Russell Westbrook's injury puts Thunder's season in early jeopardy
We're just three days into the regular season and already the Thunder are in hot water. Oklahoma City's two games to date -- competitive and acceptable losses to the Blazers and Clippers -- were actually reassuring in light of Kevin Durant's broken foot. Yet in the latter contest the Thunder suffered a weighty blow: Russell Westbrook, OKC's beating heart, broke a bone in his hand that could sideline him for up to six weeks of action, according to The Oklahoman. A Thunder team without Durant is grounds for growth and experimentation. One without Durant and Westbrook is a harrowing void.
So begins the work of replacing the irreplaceable. All that Oklahoma City does is oriented around Durant and Westbrook in some way, from their massive offensive usage to their collective athleticism on defense. Scott Brooks' playbook is designed as to draw on Durant's shooting ability and Westbrook's speed with the ball as a means of scoring and distraction. To plug the remaining role players into those roles would come up empty, leaving the Thunder to do without their most talented players and whatever structure empowered them.
Making matters worse are those injuries to less notable players that in the last 24 hours have become steeped in consequence. Anthony Morrow, OKC's biggest offseason addition, is still weeks away from returning from an MCL sprain. The absence of Reggie Jackson, who missed both of this week's games with a sprained ankle, is especially cruel. To remove Jackson from a team already missing its primary shot creators defaults responsibility for the Thunder offense to Sebastian Telfair -- the one-heralded point guard who fell out of the NBA entirely last season. On Thursday, Oklahoma City was fortunate enough to ride the hot hand of Perry Jones III to a near-upset, yet when the game bogged down it was Telfair initiating the offense and calling his own number. In due time the Thunder will investigate their options for adding another ball handler to the roster (the 6-11 Jones was Telfair's backup against the Clippers), though no player added via hardship waiver will steady this roster's minute-to-minute wobble.

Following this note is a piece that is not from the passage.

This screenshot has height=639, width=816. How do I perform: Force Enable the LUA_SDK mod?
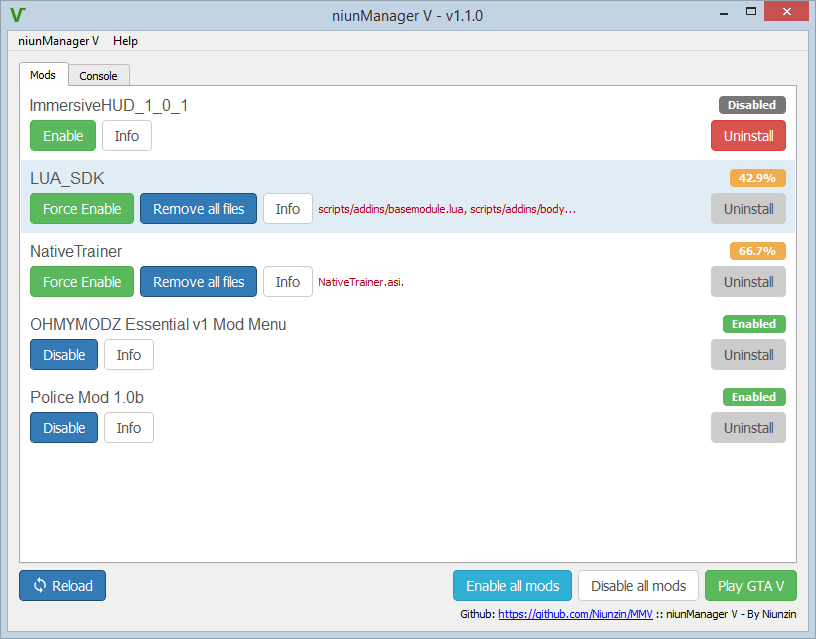tap(82, 209)
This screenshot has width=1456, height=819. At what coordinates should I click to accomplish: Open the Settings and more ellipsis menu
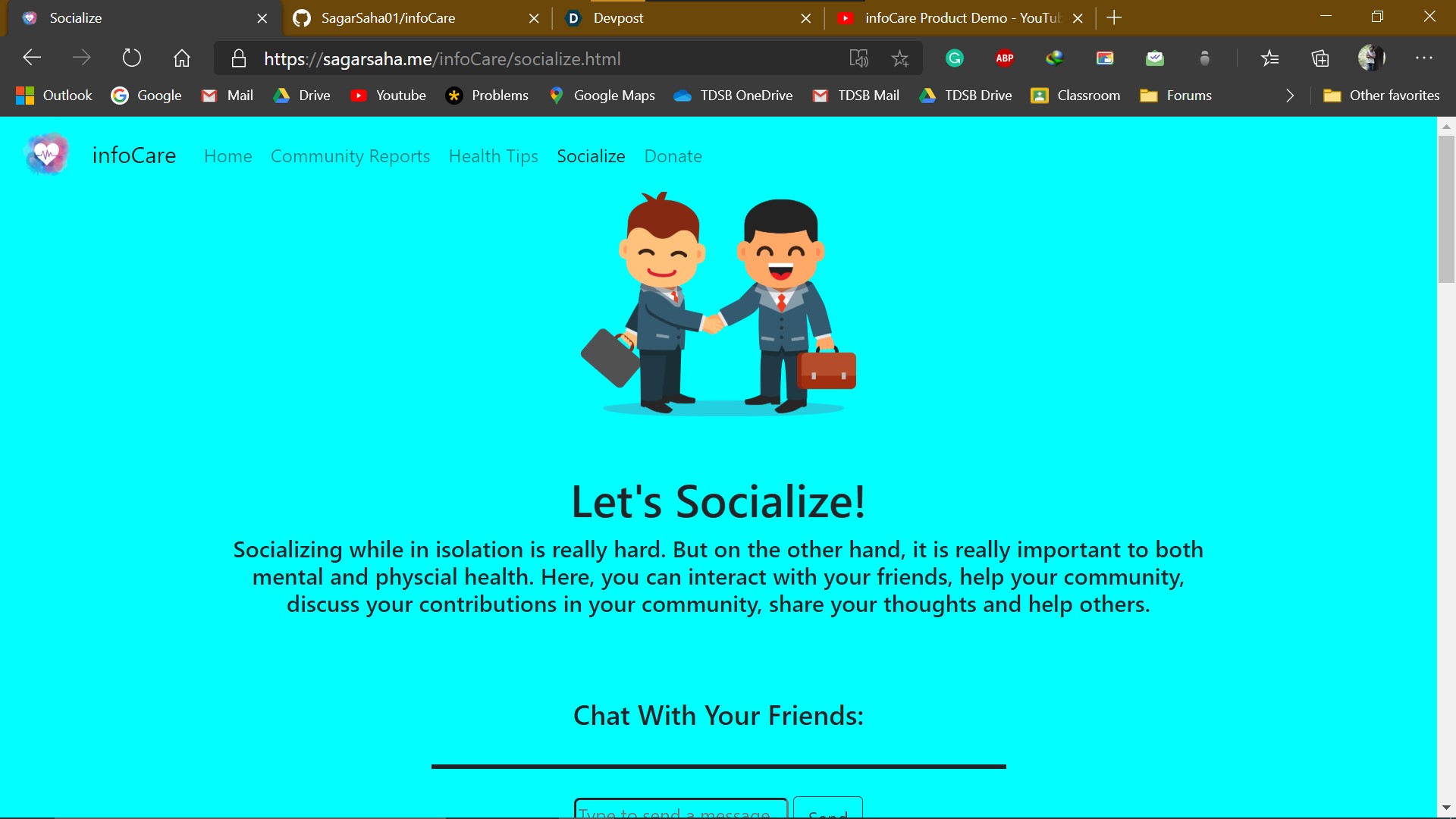[x=1423, y=58]
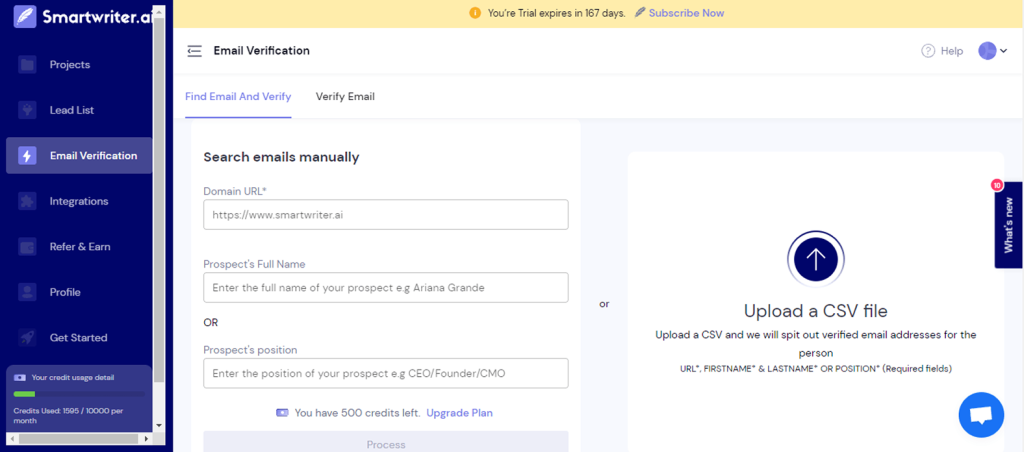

There will be times, as on Thursday, when the Thunder strike a surprising competence. Serge Ibaka, Jones, Andre Roberson, Steven Adams, Nick Collison and Kendrick Perkins still give this team the means to play solid defense. With that, occasional bursts of offense might be enough to keep OKC within winning range on some nights. Where they'll stumble is in closing the gap: It's one thing for role players to overperform through the ups and downs of a regular game, but another entirely for a group lacking experience, familiarity and general talent. There is no point of reference for makeshift offense without Westbrook and Durant, yet over the next few weeks the Thunder will fight to scrounge up whatever offense it can find.
More often, the scoring will not come. Even with Jackson (and eventually Jeremy Lamb, who also missed the opening two games with a back injury) back in the fold, the typically elite Thunder offense will inevitably sputter and fail at times over the next few weeks. Those performances may come against quality opponents or lottery teams. At this point there are no assurances; no longer does Oklahoma City get the benefit of the doubt in any matchup whatsoever, as the current state of the Thunder roster leaves open the possibility of a loss against any opponent. Even the Philadelphia 76ers have now circled the Thunder game on their calendar.
The very idea of succeeding in spite of Durant's absence has been stamped out. Beginning today, the Thunder's priority is survival. Take a look at the schedule over the next two months, accounting for the injuries to Westbrook, Durant and Morrow:
In a best-case scenario, Durant and Westbrook would both be out of the Thunder's lineup for 14 or 15 games -- only a few of which come against upper-tier opponents. That stretch of the calendar could quite literally come to define Oklahoma City's season. With passable performance against teams like the Jazz, Kings, Bucks and Celtics, the Thunder could snag enough wins early to keep their head above water. If not, a mound of early losses could conceivably push OKC out of a competitive playoff race altogether. Phoenix (which won 49 games last season and missed the playoffs) waits on the cusp of the postseason for just this kind of opportunity. All it might take is an early slip, or worse: a complication in recovery.
Should Durant and Westbrook take the full length of their projected timetables, they could be out of action for 20 games or so. That duration could upend a championship contender. Even if one or both stars come back in time to rally the Thunder to a sufficient win total, Oklahoma City might be rewarded for its pluck with three road series against top Western Conference teams before even making the Finals.
That dream isn't dead. Yet for the moment it's surely fractured, left to mend with time alone.